Golden pan-fried chicken piccata cutlets in a glossy lemon-caper butter sauce, garnished with fresh parsley and lemon slices in a stainless steel skillet

Chicken Piccata Recipe: Lemon, Capers, Golden Brown

Quick Answer

To make chicken piccata, pound chicken breasts thin, dredge in flour, pan-fry in butter and olive oil until golden, then build a pan sauce with lemon juice, chicken broth, capers, and butter. The whole process takes about 30 minutes and uses one skillet.

I had chicken piccata at a business dinner at a restaurant that charged more per person than most of my grocery bills and it was one of the best things I'd eaten in a while — bright, savory, lemony without being sour, with a sauce that tasted like it had been built rather than assembled. I got back to the hotel that night and looked up how to make it. The ingredient list was short. I was confident.

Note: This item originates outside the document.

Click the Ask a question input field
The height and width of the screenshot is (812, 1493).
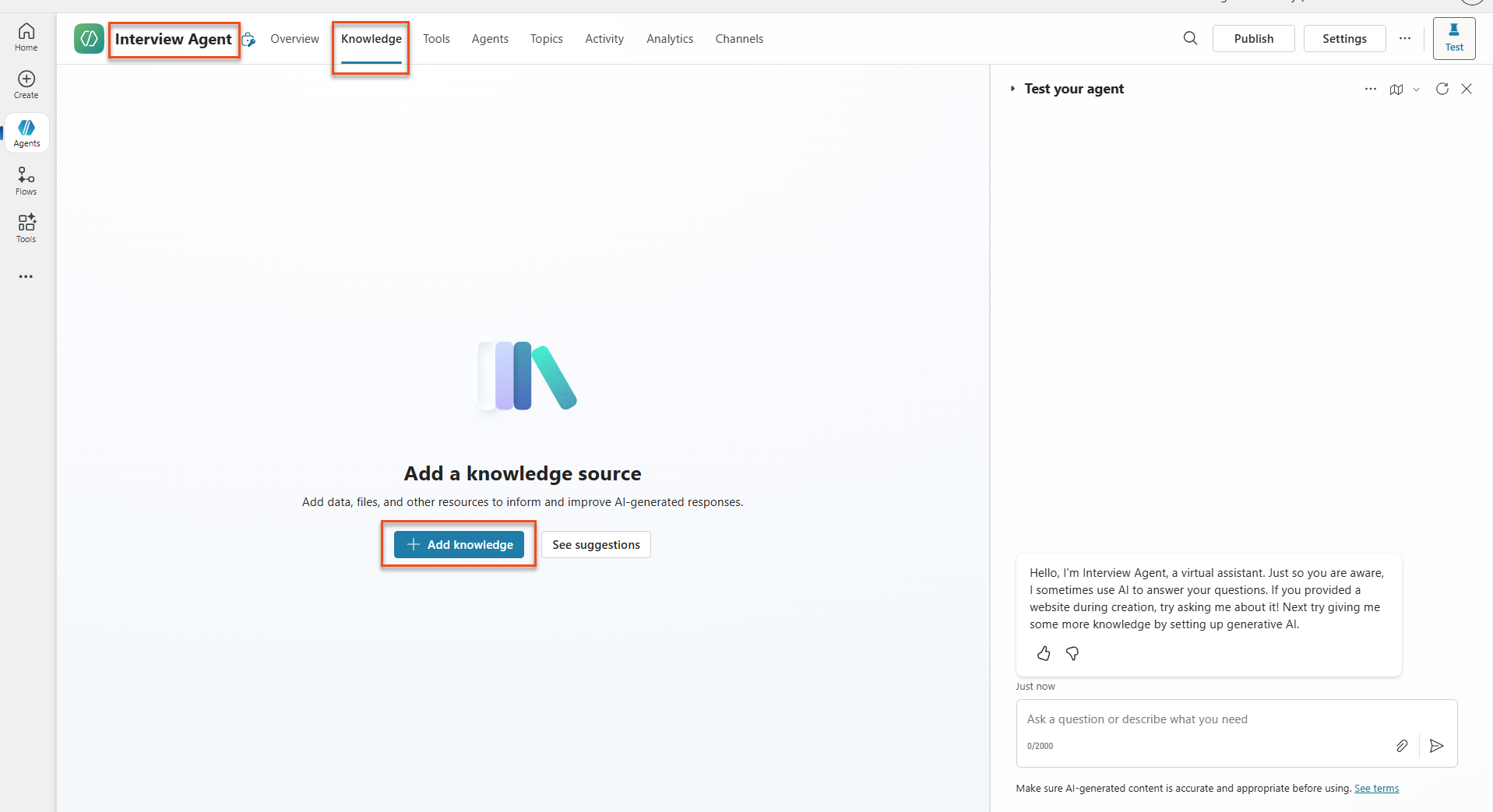click(1199, 719)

First attempt at home: too much lemon. The sauce was sharp enough to make me squint, which is not how that dish is supposed to feel. I had used two full lemons because I thought more lemon meant more flavor in a lemon sauce. What it actually meant was more acid than any pan sauce could balance without an industrial amount of butter.

The fix was restraint. One lemon. Maybe a little less. You build the sauce with broth to dilute the acid, then finish with cold butter to give it richness and body — the butter emulsifies into the sauce and smooths everything out. Capers go in at the end because they're already salty and briny and they just need to warm through, not cook down.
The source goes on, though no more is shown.